Prop Firm Account Size Selection Guide for Beginners

Table of Contents
- How Prop Firm Account Sizes Actually Work
- Account Size vs Cost: Fee as a Sunk Bet
- Why Bigger Accounts Are Not Easier to Pass
- Matching Size to Your Real Capital and Position Sizing
- Working Backwards From Your Income Goal
- Trading Style, Scaling, and Starting Small
- Common Mistakes and the Decision Matrix
- Frequently Asked Questions
Prop Firm Account Size Selection: A Beginner's Guide to Choosing the Right Challenge
If you only want the short answer: most beginners should start with a $10K or $25K evaluation, not the $100K account their income fantasy is pushing them toward. The right size is the largest one whose daily loss limit in dollars still lets you place your normal stop loss without blowing up on a single bad trade. Everything else in this guide is the math that gets you to that decision.
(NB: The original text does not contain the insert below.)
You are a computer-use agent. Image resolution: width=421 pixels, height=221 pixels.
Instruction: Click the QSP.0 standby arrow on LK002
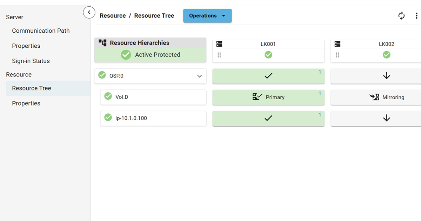click(x=386, y=76)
Account size is the single most expensive choice you make before you ever place a trade, and it is the one beginners get wrong most often. They buy by ego or by the headline payout number, not by what their actual strategy and risk tolerance can support. Below is the framework that maps account size to fee, profit target, drawdown, payout, and your own situation, so you buy the size you can pass and survive, not the size that looks good on a screenshot.
How Prop Firm Account Sizes Actually Work

Prop firms sell evaluation accounts in standard tiers: typically $5K, $10K, $25K, $50K, $100K, and $200K and above. The first thing to understand is that this number is not your money. It is the buying power and risk allocation the firm assigns to the account. At TradersYard, every account is funded with demo and virtual funds. The trading is simulated. You are never depositing $100K, and you are never risking $100K of your own capital.
Think of the account size as a scoreboard, not a bank balance. A $50K account means your profit target, your daily loss limit, and your maximum drawdown are all calculated as percentages of $50K. Hit the profit target while staying inside the loss limits and you pass to the Funded Level. At that point, instead of trading firm money directly, you sign a Signal Provider Contract. You issue buy and sell signals, and TradersYard may copy those signals to its own corporate account. You never trade real money, and you are never liable for losses.
The practical takeaway: choosing a size is choosing the dollar magnitude of every rule you have to respect. A bigger number is not a bigger reward by default. It is a bigger set of guardrails that move in lockstep. If you are still deciding which firm structure fits you at all, our breakdown of how prop firm challenges work walks through the one-step and two-step paths before you commit to a size.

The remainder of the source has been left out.